Others may disagree but I look at workbenches a little from a physics stand point. For every action there is an opposite and equal reaction. That means if I'm chiseling on a bench that has any give or spring I'm going to feel that feedback. The base of a workbench is just as important as its top to me. I want all of the forces I apply to the top to be absorbed as much as possible. A strong base with a beefy connection to the top will assist in distributing forces applied.

As far as copying goes I don't think its an issue. Like you said you aren't selling this.


----------



## Sylvain (Jul 23, 2011)

Mosquito has made such a workbench
Start here
Quite interesting to follow.

As for "chiseling on a bench that has any give or spring" , it is recommended to chisel just atop a feet.
Look for Paul Sellers video "bad vibrations"

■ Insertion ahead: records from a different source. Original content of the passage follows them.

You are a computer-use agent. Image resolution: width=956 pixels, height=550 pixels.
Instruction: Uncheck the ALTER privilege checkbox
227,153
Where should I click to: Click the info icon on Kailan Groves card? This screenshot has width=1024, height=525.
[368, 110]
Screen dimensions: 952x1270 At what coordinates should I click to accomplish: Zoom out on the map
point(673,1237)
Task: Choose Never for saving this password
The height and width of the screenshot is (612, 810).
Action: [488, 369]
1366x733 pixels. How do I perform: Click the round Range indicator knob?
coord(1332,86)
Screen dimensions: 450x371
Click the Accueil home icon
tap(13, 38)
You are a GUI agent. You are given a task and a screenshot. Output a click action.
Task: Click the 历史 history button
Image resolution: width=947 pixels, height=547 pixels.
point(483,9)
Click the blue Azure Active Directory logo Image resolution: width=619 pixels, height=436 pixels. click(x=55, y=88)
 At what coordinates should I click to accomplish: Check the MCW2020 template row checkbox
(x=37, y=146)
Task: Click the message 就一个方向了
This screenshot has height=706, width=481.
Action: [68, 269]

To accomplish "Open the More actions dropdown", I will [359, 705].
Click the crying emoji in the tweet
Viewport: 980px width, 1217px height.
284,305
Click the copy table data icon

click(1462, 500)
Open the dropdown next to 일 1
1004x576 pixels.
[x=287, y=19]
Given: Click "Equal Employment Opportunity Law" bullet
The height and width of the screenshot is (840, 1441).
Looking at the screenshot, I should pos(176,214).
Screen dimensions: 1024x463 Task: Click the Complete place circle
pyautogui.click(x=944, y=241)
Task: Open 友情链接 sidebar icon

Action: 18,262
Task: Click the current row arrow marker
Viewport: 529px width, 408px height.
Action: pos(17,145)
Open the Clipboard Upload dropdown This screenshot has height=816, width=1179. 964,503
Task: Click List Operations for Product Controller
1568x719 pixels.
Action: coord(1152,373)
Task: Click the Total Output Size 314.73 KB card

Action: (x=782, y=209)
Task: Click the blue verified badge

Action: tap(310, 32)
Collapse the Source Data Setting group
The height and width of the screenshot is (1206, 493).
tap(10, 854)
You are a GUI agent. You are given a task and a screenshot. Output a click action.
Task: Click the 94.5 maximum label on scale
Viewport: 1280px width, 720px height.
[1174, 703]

Nordic countries workbench have skinny bases, it doesn't seem to give them problems.
Some food for thinking

I don't think the Maguire's design has anything which was not done before, except, maybe, the board which allow closing the tool well.


----------



## BlasterStumps (Mar 13, 2017)

Sylvain writes: "I don't think the Maguire's design has anything which was not done before, except, maybe, the board which allow closing the tool well."

I really like the tool well with the removable bottoms that also can be made to close up the top. 
If I remake my bench, I will definitely build that feature again. Easy to clean out the tool well.


----------



## SMP (Aug 29, 2018)

Geez if you want to see how Richard did his laminated tops, check out his latest blog post. He even admits it was over the top. As to that joint, hard to say. I can see the dowels in top, He may use T&G, half laps, housing joints etc or some combination of them, whatever he knows will be strongest and most rack resistent.


----------